MI è piaciuto molto lo spot di Banca Leonardo, che puoi vedere QUI.

Ne scrivo perché, pur non essendo nuovissimo, è uno spot che a mio avviso si distingue.

Bello il concept del logo che “nasce dalla figura di Leonardo da Vinci”.

Bello ed efficace il concept dello spot che, attraverso le opere X-Ray del fotografo e artista britannico Nick Veasy, ci stimola a rallentare il ritmo per guardare nel profondo di ciò che ci circonda, per coglierne l’essenza più intima.

Bello l’incipit del video, con la vista dello studio dell’artista che emerge dagli arbusti incolti, perduto in un’incuria solo apparente, che contrasta con la tecnologia fotografica di cui si serve. L’apparenza che inganna, lo sguardo che dall’esterno che non può cogliere l’essenza del lavoro dell’artista, la sorpresa degli interni, delle opere, che solo entrando nel mondo di Nick Veasy  si può apprezzare.

Così come il cartello che ci avvisa che “Ci siamo quando il cancello è chiuso, telefonare allo 01622-737722 per entrare”, una normalità diversa, che ci spiazza, abituati a trovare un negozio o un ufficio aperti quando all’interno c’è qualcuno, il famoso “orario di apertura” che qui diventa “orario di chiusura” per dire che è aperto.

Bello ed efficace, insomma.
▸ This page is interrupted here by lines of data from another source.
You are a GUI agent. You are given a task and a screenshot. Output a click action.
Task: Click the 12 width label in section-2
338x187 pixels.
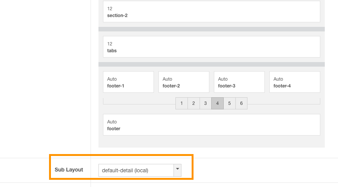(110, 9)
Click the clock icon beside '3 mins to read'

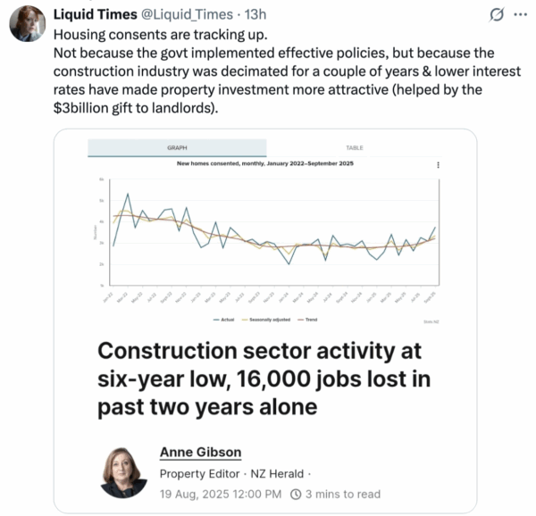296,494
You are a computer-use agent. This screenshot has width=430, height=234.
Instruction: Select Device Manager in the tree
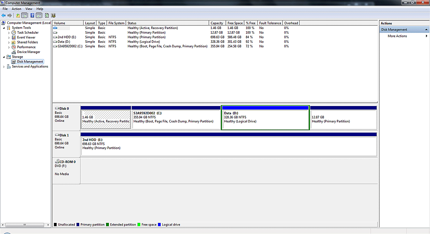pos(28,52)
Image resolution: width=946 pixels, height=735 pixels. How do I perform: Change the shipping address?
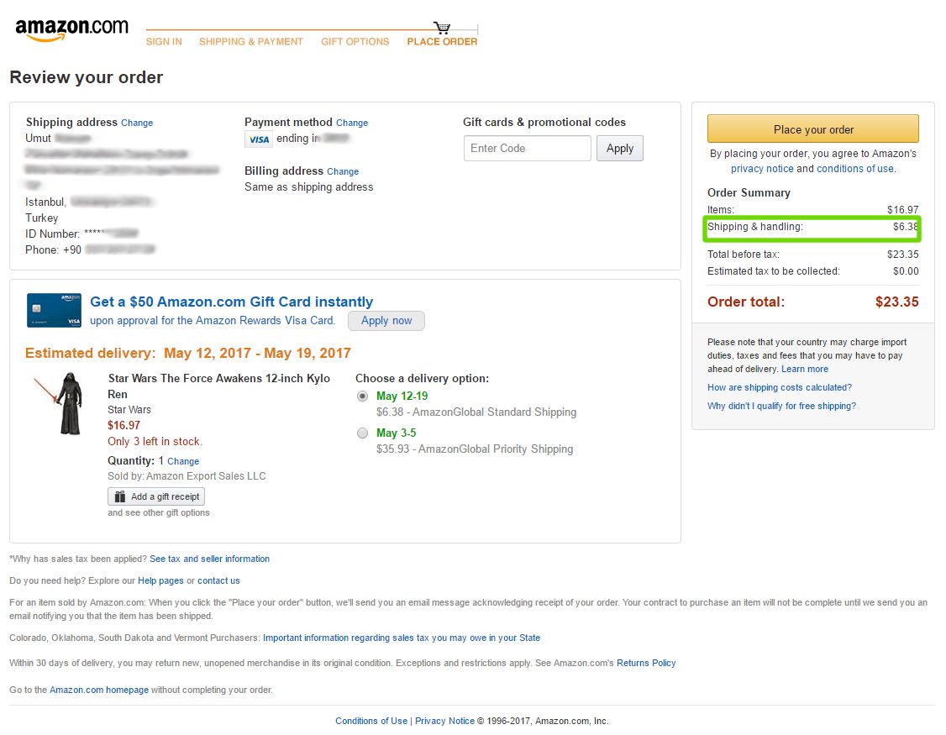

Anche cromaticamente intrigante, con quelle atmosfere vintage e il blu delle opere dell’artista, le trasparenze degli oggetti d’ogni giorno.

E così lo spot giunge alla fine, al momento magico in cui tutto ciò che abbiamo visto viene sublimato in poche righe di testo, che ci raccontano come Banca Leonardo (lo scopriremo solo alla fine) abbia la capacità, come l’artista, di guardare in profondità:

L’essenziale è invisibile agli occhi.

Per guardare oltre la superficie,

serve professionalità, competenza e indipendenza.

Le nostre caratteristiche.

Ecco, quel SERVE proprio non va. E allora mi chiedo come mai nessuno se ne sia accorto, di quell’errore. Perché dietro a un testo di questo genere credo ci sia – o almeno dovrebbe esserci  – un copy. E il minimo sindacale per un copy è saper parlare e soprattutto scrivere in italiano corretto.

Perché altrimenti quel singolare diventa la goccia di limone nel latte, il sassolino nell’ingranaggio, quel niente che rovina il tutto.

E ora, dite la vostra, che ho detto la mia.